More importantly, why do you need it, and how can you get it?

Now I'm not talking here about how pretty you look in the mirror, although obviously appearance does play a part in your interaction with other people. Thing is, you need to understand that you can't reasonably hope to succeed in any aspect of your life without some degree of personal attraction.

If you find yourself constantly struggling through life, and nothing ever seems to "go right" for you, it can create a constant stream of negative thoughts and feelings that gradually gnaw away at you and affect your personality, quite often without you realizing it. This also affects how other people "see" you and interact with you.

For example, do you get invited to many parties, or out for drinks with "friends" etc? If you find your circle of friends or your work mates treat you indifferently, it may just be that you appear "negative" to them. Surprise, surprise, "positive people" are invariably viewed sub-consciously as personally attractive!

Contrary to common belief, personal attraction is not just limited to the "beautiful people" you see every day on the TV and magazines. It has just as much to do with personality, attitude, and crucially, your opinion of YOU.

You see, if you don't like you, why should anyone else?

If you see yourself in this situation, you may be thinking "Yeah, well, even if I tried to do something, someone would screw it up." Well, you just did! and that's the problem... you've defeated you before you started.

So, what now?

Get a pad and pen, and write down a list of your strengths, and then in a separate column, a list of your weaknesses (be honest).

If you find your "Strengths" list is shorter than your "Weaknesses" list... think harder, you're not being fair to yourself, i.e. think about what you CAN do, not what you can't!

Ok, that should look better now... So now look at your comparatively "small" list of weaknesses, and cross out any that would be IMPOSSIBLE for you to change (nothing short of a permanent medical condition counts!). Now, what have you got left that YOU CAN CHANGE?

Virtually all of them I guess, which would mean your "strengths" far outweigh your "weaknesses", and perhaps you are a much better person than you thought you were!

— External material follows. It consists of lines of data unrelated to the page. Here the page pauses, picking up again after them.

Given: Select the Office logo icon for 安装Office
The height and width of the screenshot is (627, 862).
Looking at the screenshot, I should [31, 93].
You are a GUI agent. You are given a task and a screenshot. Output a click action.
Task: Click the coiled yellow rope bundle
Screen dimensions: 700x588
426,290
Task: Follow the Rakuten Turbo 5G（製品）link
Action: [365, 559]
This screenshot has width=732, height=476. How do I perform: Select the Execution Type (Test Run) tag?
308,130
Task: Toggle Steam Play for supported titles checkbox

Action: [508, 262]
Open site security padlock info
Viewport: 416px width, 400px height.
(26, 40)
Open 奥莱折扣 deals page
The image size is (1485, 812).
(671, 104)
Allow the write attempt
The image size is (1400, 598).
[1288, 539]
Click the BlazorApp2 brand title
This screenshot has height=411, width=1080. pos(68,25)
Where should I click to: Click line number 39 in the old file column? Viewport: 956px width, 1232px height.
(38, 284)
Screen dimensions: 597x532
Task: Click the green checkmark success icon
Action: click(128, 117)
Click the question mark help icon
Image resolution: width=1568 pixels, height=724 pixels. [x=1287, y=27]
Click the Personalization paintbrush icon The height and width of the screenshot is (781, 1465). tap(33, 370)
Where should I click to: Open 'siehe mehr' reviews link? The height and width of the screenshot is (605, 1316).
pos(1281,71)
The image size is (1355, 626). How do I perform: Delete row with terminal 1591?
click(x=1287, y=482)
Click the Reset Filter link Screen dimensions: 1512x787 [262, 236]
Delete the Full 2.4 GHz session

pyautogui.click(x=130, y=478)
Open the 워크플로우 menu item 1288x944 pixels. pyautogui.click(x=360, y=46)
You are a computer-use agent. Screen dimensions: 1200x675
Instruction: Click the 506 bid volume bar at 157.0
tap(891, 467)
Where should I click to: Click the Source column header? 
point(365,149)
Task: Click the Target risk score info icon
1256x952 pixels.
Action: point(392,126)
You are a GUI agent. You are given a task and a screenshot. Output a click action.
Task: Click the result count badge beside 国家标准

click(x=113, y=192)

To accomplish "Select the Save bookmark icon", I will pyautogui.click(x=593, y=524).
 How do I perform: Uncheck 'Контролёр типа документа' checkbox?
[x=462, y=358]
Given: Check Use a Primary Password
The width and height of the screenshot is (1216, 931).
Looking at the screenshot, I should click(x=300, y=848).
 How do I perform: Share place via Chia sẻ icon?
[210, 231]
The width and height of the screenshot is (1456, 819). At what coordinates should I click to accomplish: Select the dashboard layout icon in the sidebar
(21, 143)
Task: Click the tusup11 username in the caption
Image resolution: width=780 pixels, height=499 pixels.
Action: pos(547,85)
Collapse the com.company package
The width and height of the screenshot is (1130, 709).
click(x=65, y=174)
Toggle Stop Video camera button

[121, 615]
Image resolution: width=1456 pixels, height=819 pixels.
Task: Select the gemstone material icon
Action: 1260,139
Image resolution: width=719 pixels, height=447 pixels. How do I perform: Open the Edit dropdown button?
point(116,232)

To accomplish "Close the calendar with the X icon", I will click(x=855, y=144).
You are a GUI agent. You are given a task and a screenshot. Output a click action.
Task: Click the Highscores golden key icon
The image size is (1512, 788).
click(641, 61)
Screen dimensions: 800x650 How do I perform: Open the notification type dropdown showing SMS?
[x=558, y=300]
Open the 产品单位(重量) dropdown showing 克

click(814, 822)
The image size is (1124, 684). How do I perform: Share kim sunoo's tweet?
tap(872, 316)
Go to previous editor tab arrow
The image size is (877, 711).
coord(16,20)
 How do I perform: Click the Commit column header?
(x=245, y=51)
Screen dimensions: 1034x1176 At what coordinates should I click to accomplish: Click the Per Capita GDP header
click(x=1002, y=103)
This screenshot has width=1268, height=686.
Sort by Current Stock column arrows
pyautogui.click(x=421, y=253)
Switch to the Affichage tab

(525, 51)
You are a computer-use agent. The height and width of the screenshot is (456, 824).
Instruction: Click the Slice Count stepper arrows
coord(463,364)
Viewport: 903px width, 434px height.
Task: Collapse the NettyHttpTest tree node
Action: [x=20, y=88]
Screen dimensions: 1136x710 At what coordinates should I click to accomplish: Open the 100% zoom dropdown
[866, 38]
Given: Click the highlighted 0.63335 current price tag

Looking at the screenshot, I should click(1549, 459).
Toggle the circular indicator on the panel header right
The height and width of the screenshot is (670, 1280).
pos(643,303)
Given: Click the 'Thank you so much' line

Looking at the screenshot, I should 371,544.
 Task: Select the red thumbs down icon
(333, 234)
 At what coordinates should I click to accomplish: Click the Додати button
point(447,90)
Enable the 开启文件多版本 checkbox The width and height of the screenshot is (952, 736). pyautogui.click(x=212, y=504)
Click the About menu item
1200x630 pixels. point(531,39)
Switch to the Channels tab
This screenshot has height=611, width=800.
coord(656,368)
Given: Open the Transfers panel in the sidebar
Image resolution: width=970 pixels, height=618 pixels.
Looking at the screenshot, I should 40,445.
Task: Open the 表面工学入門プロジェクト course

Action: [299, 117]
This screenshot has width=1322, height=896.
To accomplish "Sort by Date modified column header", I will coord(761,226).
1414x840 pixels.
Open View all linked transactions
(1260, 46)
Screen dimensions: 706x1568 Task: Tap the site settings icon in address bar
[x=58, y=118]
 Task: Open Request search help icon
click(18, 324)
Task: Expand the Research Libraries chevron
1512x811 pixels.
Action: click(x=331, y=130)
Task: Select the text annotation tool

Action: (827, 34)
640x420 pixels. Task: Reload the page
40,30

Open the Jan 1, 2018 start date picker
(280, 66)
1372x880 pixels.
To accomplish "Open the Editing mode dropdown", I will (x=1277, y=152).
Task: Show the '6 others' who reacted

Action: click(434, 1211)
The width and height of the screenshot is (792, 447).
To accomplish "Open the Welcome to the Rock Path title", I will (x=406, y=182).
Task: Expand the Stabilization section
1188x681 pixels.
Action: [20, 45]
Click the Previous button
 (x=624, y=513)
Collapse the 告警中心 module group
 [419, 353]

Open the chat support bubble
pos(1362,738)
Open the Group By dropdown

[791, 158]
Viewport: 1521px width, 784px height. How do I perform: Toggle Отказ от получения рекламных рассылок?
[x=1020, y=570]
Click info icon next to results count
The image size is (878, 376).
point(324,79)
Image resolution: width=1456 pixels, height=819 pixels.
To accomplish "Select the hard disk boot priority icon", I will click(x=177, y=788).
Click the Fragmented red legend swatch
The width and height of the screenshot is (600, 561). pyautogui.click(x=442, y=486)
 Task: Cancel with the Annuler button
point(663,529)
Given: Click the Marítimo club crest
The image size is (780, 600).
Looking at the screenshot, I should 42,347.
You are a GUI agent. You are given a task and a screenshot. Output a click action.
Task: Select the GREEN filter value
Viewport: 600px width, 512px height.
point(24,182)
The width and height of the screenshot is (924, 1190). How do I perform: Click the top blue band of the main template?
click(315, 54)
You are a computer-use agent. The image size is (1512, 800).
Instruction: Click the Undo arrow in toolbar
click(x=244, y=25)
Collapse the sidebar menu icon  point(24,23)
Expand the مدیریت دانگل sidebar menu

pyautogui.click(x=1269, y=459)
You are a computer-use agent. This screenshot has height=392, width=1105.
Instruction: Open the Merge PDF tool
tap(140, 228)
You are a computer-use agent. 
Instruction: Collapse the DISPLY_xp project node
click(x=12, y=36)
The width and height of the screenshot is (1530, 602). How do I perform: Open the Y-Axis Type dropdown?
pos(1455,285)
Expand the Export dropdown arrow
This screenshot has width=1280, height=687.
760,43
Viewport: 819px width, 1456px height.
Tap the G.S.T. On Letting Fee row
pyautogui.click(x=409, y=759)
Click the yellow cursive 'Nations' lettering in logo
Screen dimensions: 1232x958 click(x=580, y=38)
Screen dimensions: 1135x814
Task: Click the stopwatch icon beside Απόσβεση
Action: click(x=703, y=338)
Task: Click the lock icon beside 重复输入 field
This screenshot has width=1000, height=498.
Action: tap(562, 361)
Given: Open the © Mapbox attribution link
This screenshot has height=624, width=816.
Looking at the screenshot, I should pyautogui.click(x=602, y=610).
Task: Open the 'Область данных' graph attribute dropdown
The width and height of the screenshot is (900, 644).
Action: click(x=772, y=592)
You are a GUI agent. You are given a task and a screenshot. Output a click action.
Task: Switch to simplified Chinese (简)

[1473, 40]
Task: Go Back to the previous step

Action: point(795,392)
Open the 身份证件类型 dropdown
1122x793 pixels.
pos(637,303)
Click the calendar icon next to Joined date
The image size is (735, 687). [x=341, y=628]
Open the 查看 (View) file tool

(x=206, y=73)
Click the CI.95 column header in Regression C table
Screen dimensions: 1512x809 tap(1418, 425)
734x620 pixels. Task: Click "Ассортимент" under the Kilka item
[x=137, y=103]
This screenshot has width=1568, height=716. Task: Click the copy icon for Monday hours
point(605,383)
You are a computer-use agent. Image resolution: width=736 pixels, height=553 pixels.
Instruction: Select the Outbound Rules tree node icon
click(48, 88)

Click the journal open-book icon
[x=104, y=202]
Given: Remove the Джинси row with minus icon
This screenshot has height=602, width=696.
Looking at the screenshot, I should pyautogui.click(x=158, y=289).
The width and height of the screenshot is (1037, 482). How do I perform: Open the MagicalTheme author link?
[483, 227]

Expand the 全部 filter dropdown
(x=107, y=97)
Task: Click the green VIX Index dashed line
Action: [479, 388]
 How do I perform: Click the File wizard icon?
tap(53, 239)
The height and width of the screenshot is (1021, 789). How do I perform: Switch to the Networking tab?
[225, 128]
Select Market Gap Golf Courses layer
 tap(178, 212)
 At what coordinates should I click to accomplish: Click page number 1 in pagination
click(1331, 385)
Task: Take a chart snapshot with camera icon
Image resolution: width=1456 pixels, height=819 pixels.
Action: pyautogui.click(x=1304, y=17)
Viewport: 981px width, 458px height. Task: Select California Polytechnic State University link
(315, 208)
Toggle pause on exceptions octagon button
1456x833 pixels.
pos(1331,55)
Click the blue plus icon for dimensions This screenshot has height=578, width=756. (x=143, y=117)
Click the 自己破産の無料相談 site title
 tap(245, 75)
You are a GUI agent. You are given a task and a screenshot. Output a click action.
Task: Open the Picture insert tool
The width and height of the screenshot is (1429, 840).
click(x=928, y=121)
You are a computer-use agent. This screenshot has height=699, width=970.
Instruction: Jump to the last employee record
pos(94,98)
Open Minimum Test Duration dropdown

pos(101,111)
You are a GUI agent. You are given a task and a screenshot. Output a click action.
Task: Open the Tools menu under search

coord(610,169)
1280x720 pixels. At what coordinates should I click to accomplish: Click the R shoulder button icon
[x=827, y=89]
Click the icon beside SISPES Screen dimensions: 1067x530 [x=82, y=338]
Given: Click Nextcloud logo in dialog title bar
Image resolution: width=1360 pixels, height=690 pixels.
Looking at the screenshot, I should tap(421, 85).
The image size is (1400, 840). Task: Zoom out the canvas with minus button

You might ask "How does that help with my cr***y life? The answer is, once you start believing in yourself, others will follow... having a positive attitude is only the start of personal attraction, but it's a good start. You also have to show friendship to people, appear confident (not arrogant), and you will find people respond more favourably, at work as well as your social circle.

Some people have to work hard to achieve a good level of personal attraction, to others it comes naturally (life's just like that), but it's well worth the effort. Try it!